La cultura no camina en la Municipalidad de Huaraz. Críticas y aportes. Por Omar Robles

La cultura en la Municipalidad Provincial de Huaraz, no camina. Han pasado seis meses y todavía seguimos adormecidos por los escándalos de no saber designar funcionarios, cambiar logos para el favorecimiento político y olvidar la colocación de la placa de nuestro líder histórico Atusparia, entre otras perlas. Esto quiere decir que seguimos en lo mismo o peor de lo que estábamos con el médico Espinoza Cerrón.

¿Por qué no se avanza? Vamos a explicarlo de manera didáctica, enumerada y simple, como para un político apurado y falto de lectura. Al final haremos algunas críticas y brindaremos propuestas de solución.

Primero. No hay política, ni plan.  La gestión de Rory Mautino y el MANPE no tuvo nunca una propuesta cultural para nuestra ciudad; la alcaldía le cayó del cielo y, en el apuro de ordenarse, esta gestión dejó al último, como siempre, el tema cultural. Hasta el momento, y por lo que estamos viendo, NO SABE qué hacer. Por lo tanto, está IMPROVISANDO.

Segundo. Regidores desorientados.
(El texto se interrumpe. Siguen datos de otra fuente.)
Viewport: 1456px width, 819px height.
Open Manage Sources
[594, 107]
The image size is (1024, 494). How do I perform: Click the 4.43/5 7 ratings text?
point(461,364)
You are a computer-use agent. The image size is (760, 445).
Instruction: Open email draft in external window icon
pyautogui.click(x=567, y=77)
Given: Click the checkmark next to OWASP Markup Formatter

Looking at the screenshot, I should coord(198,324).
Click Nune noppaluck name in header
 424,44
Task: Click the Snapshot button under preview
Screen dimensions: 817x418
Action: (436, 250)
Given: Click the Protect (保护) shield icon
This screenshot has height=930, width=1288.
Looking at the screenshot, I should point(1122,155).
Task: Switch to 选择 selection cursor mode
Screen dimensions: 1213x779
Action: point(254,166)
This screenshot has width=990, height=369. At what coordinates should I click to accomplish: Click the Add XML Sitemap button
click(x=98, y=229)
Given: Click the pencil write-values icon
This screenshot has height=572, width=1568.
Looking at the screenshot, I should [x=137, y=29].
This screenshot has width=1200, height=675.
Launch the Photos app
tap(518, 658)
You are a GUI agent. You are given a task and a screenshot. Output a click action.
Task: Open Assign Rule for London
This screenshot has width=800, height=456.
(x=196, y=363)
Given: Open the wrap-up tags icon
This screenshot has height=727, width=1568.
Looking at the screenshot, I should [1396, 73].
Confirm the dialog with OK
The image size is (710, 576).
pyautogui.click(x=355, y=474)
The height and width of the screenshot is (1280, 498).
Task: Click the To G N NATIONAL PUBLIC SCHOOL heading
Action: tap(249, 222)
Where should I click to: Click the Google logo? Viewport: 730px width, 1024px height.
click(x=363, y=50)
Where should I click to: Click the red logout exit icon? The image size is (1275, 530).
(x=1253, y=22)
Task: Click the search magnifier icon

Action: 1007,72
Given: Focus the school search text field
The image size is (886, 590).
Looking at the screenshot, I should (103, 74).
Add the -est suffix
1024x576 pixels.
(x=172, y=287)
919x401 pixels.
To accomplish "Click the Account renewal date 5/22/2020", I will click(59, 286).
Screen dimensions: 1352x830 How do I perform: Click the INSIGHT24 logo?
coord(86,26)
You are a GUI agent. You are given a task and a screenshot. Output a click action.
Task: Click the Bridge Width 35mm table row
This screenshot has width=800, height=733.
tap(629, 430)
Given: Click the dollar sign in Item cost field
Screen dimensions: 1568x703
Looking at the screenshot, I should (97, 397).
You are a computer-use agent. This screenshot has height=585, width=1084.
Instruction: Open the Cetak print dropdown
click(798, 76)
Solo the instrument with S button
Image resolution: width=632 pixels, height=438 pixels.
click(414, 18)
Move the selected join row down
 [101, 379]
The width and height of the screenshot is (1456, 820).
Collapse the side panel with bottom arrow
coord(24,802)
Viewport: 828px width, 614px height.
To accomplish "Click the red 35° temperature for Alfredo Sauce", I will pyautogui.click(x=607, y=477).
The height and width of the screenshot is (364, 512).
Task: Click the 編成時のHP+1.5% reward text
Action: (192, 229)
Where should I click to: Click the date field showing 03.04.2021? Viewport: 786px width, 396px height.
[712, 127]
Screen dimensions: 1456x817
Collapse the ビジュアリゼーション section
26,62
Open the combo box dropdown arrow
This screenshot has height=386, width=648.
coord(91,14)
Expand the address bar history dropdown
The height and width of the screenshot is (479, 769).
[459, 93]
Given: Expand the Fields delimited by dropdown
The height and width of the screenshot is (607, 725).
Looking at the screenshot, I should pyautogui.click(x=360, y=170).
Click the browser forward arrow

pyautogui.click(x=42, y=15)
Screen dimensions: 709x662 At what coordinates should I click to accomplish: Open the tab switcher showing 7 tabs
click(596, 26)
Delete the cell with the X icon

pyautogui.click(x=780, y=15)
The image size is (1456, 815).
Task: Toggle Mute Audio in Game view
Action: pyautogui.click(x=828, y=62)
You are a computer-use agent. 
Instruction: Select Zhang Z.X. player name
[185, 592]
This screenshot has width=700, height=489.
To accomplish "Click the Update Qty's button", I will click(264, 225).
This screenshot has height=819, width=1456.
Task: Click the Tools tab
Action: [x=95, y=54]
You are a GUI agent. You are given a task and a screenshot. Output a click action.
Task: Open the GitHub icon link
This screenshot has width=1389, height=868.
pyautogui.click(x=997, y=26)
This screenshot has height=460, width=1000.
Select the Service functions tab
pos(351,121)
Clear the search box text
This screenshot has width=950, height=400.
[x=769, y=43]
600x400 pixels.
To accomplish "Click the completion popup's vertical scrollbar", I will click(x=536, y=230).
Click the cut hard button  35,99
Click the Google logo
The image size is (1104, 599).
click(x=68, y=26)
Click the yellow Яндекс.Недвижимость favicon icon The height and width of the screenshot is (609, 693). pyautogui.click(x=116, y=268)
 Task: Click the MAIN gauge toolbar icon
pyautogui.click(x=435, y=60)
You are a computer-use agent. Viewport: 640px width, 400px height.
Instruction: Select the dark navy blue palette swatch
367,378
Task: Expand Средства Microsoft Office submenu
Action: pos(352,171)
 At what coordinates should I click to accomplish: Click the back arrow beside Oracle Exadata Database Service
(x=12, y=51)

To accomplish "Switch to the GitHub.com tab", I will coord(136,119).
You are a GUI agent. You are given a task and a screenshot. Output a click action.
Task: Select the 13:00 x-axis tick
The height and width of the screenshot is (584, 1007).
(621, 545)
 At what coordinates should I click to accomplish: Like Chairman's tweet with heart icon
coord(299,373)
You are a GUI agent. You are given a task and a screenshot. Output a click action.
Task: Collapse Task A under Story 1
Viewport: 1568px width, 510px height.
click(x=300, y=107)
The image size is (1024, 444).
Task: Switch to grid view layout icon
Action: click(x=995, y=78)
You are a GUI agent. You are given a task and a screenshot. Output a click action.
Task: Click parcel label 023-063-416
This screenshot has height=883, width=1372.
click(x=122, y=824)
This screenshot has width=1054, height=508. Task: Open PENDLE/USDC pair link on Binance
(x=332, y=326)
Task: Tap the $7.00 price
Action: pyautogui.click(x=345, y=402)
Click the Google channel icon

La Comisión de Regidores de Cultura, presidida por Ketty Javier, no articula nada, NADA. No existe un trabajo coordinado entre la gerencia, oficinas y el Centro Cultural. Normativamente su trabajo es deficiente, cero ordenanzas en materia cultural, falta de liderazgo y visión.

Tercero. Personal ineficiente y parasitario. La municipalidad cuenta con personal nombrado que ha encontrado en los procedimientos administrativos un pretexto para no seguir haciendo nada y no apoyar las políticas existentes aprobadas con ordenanza, como en el caso del Plan Municipal del Libro y la Lectura.

Cuarto. En el Centro Cultural solo se han preocupado en la administración de la infraestructura y llenarse de gente que no sabe nada de gestión cultural, olvidándose de la verdadera misión que deben cumplir; y esto es debido a la poca fiscalización de los regidores y falta de orientación del alcalde y funcionarios que ven la cultura solo como una práctica de actividades artísticas para agradar a algunos.

¿QUÉ SE DEBE HACER?:

Estos son algunos aportes para los amigos de la municipalidad que se encuentran muy preocupados en cuidar las plantitas de la plaza, llevar los desfiles a parques aledaños y construir un mall en Quinuacocha.

1° Elaborar un plan de acción urgente con líneas básicas para encarar el problema cultural. Es evidente que no se podrá hacer todo pero lo que requerimos es un inventario para, desde ahí, empezar a articular nuestras estrategias, planes y actividades; pensemos en rescate, sistematización, difusión, desarrollo y defensa.

2° Capacitar al personal deficiente que existe en la municipalidad para encarar los objetivos; solo es un pretexto decir que no se cuenta con financiamiento, cuando en lo interno no se sabe orientar, dirigir y encaminar.

3° Cambiar la estructura orgánica con una subgerencia o gerencia que incorpore al Centro Cultural e implemente las políticas culturales que requiere la provincia, porque dejar el Centro Cultural como está significa seguir permitiendo que sea la caja chica para llenar los bolsillos de algunos y complacer a los amigos con los alquileres. Eso sí, necesitamos una subgerencia dinámica, que no solo complazca a los amigos y asesores, sino que sea apolítica, y si se puede traer a alguien de afuera, mejor.

MÉTANSE A LA CABEZA:

No cabe el progreso de una ciudad sin un desarrollo cultural significativo. No hay inversión más urgente, y a la larga más rentable, que aquella que se hace en el ámbito cultural y educativo, pues fomenta y estimula el desarrollo del ciudadano.